As I suspected, there’s consternation about Cosmos’s highlighting of Giordano Bruno, and not all of it is coming from religious apologists.
In Cosmos, Tyson does carefully say that Bruno was not a scientist, and instead describes that picture of infinite worlds as a “guess.” But Bruno was not guessing. He was advancing his own, heretical theology, which goes a long way to understanding the real reason that he was burned at the stake.
The Roman Inquisition listed eight charges against Bruno. His belief in the plurality of worlds was just one. The others involved denying the divinity of Jesus, denying the virgin birth, denying transubstantiation, practicing magic, and believing that animals and objects (including the Earth) possessed souls. You could fairly call Bruno a martyr to the cause of religious freedom, but his cosmic worldview was neither a deduction nor a guess. It was a philosophical corollary of his heterodox belief that God and souls filled all of the universe.

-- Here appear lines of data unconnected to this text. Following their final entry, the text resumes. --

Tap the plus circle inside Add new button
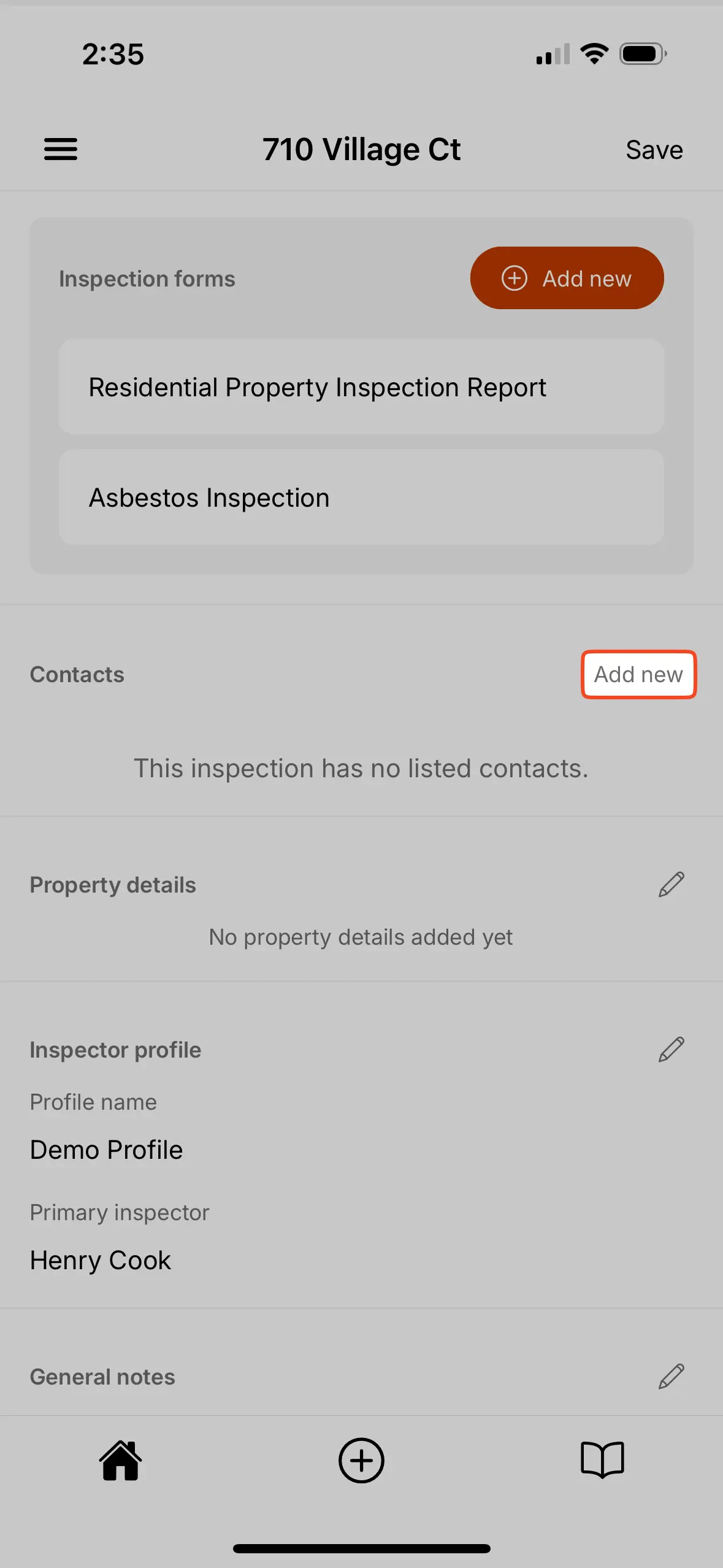Viewport: 723px width, 1568px height. (x=515, y=278)
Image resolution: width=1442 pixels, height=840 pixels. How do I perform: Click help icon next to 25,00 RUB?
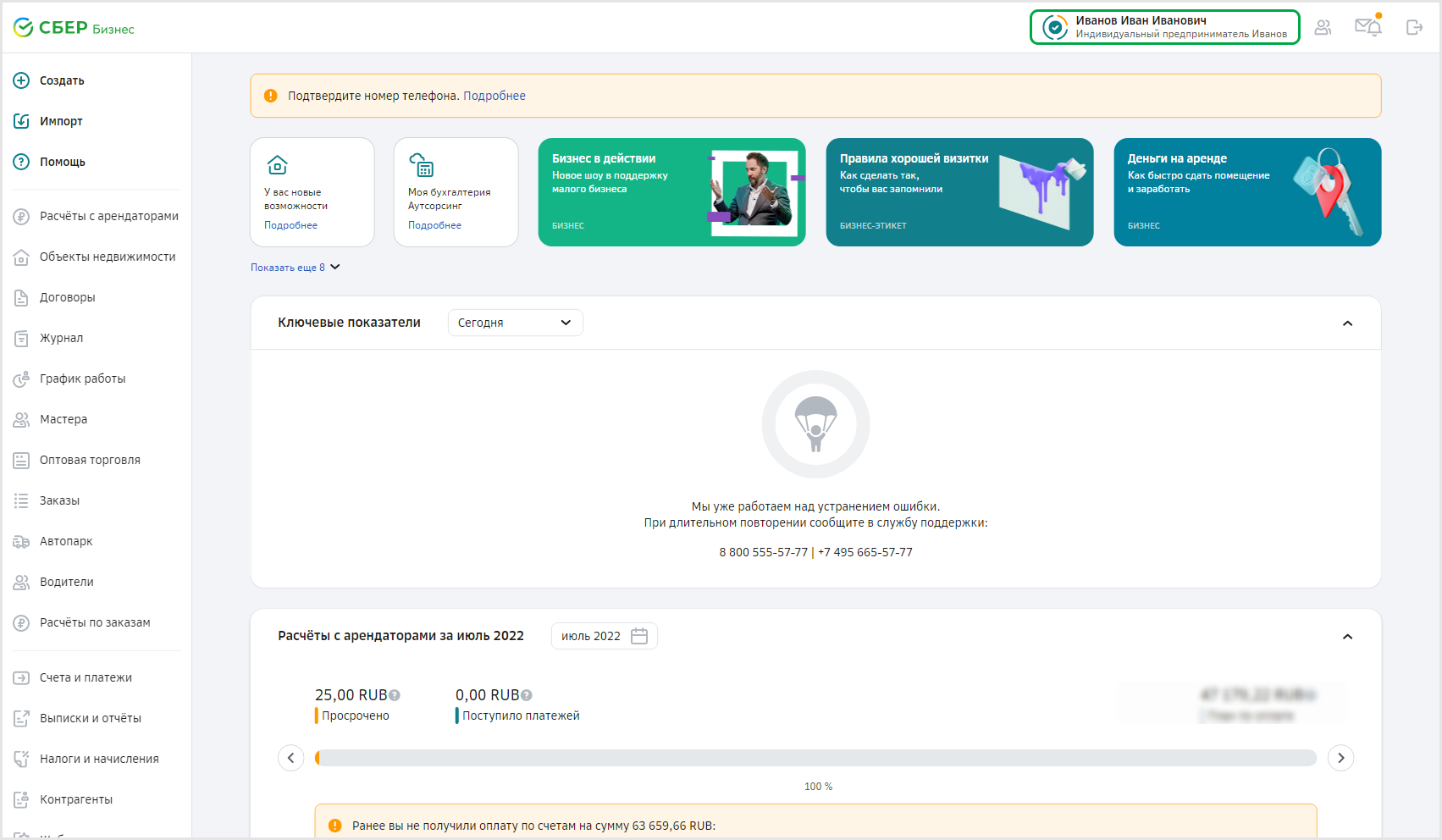395,695
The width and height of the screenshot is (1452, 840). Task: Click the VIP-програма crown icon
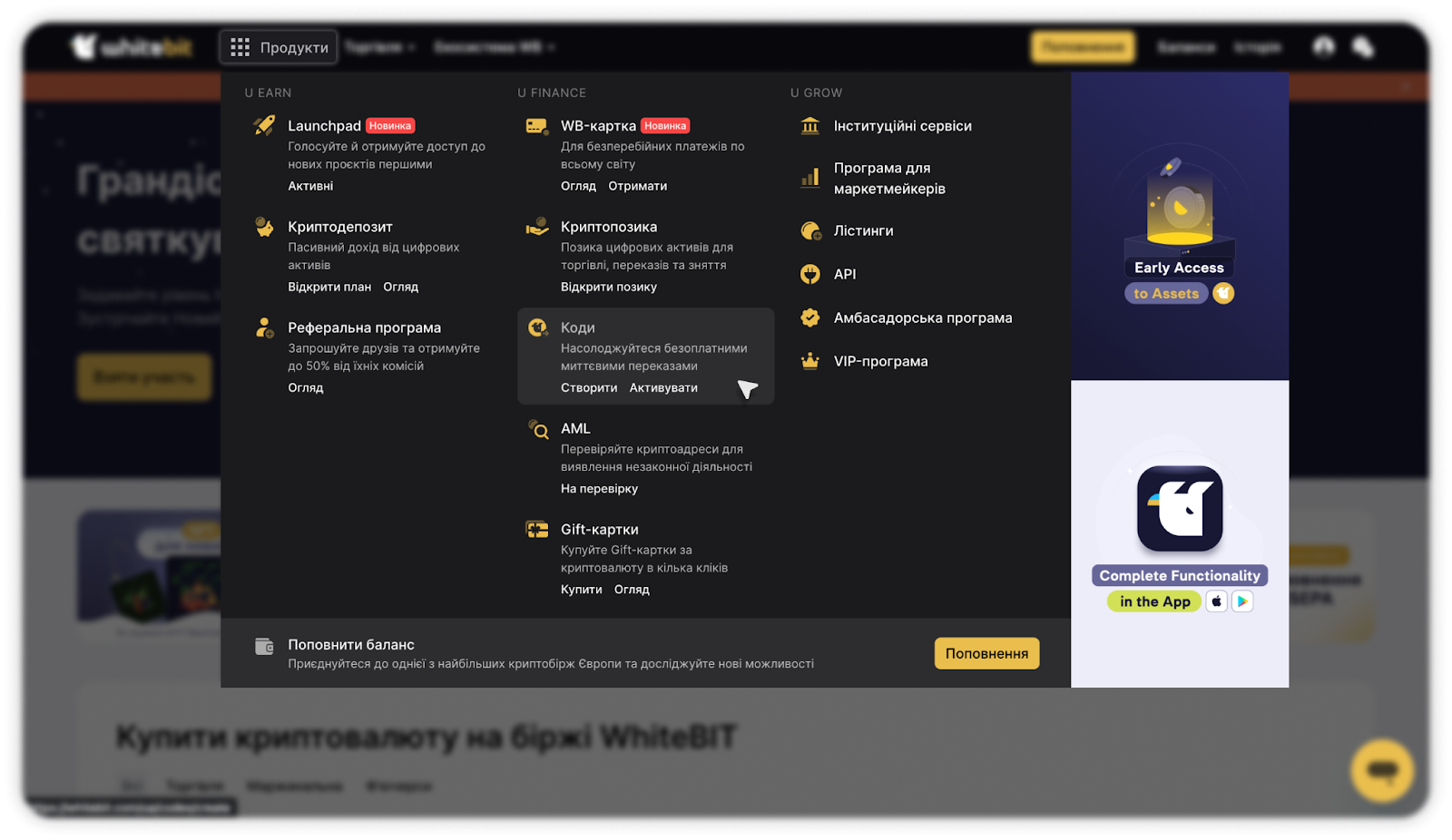(810, 361)
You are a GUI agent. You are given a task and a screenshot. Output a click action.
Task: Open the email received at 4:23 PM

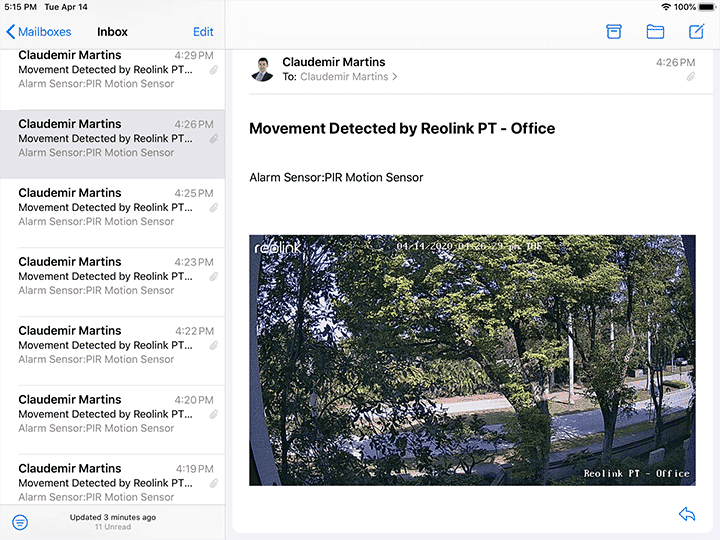tap(110, 276)
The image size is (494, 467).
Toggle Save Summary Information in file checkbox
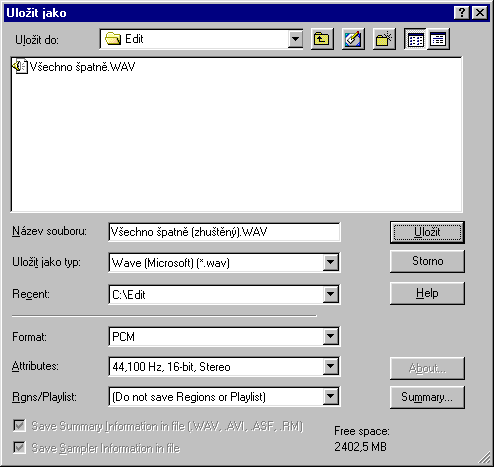[x=19, y=426]
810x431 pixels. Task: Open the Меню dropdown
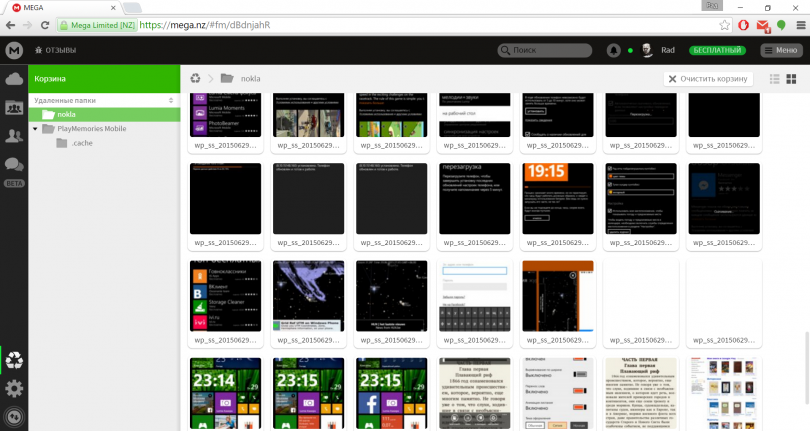tap(781, 50)
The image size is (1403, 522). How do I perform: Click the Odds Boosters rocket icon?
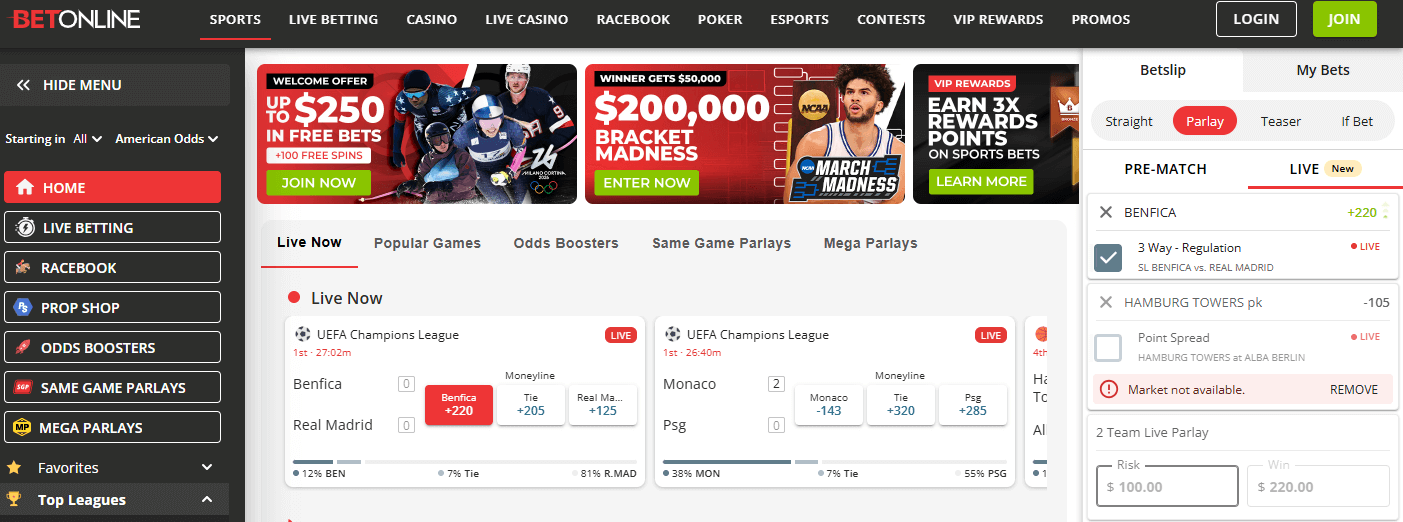pos(23,348)
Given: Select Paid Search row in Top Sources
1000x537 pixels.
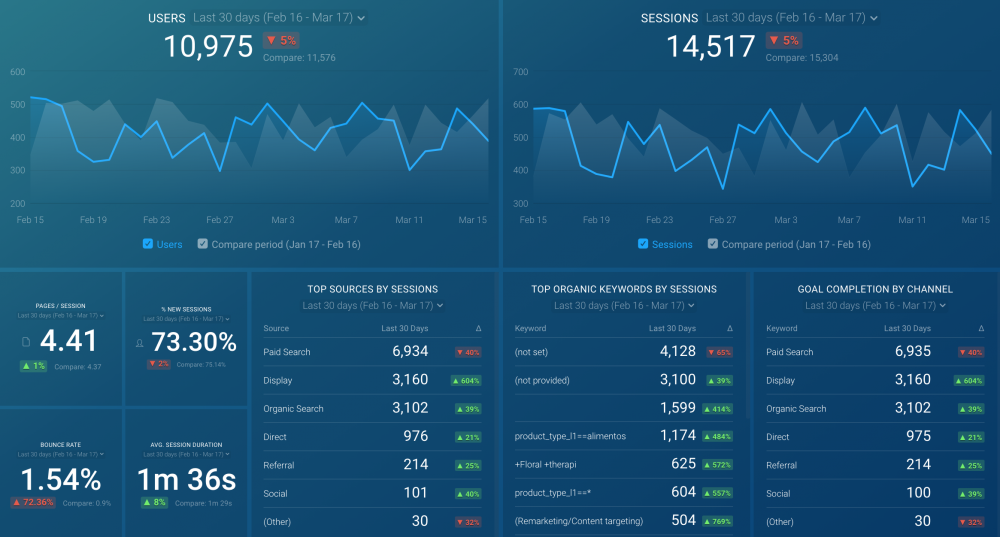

From what I’ve read, the idea of infinite space goes all the way back to the ancient Greeks. Nicolas of Cusa had the insight that other stars might be worlds. What Bruno appears to have added was that they were suns with worlds circling them, where other beings might live.
Was he the first person to think of this? Probably not. And his writing were definitely not scientific. But they were among the earliest on these ideas. And while, as Powell notes, it wasn’t the main basis of his condemnation, one of the charges was “claiming the existence of a plurality of worlds and their eternity.” If the church didn’t care about that part, they would have omitted it.
I think the main point of the Bruno sequence on Cosmos was simply to show that repression of ideas is harmful. Reading more into it, such as it being some kind of anti-religious statement, ignores Neal deGrasse Tyson’s public positions on these matters, or that many religious people deplore inquisitions as much as secular people.